» ASSIGNMENT: The answer must consist of every line below containing "Given".

» RECORDS SHOWN:
_ _ _ _ _
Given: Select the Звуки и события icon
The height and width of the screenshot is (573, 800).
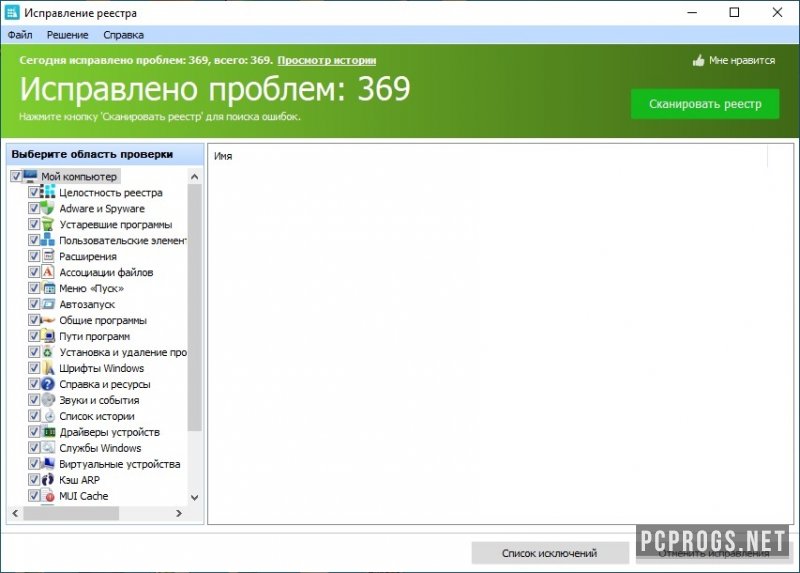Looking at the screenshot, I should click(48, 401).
_ _ _ _ _
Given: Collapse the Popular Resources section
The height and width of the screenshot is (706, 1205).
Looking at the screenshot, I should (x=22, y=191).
_ _ _ _ _
» RESPONSE TO THIS EXERCISE:
Given: Select the Звуки и события icon
Given: Collapse the Popular Resources section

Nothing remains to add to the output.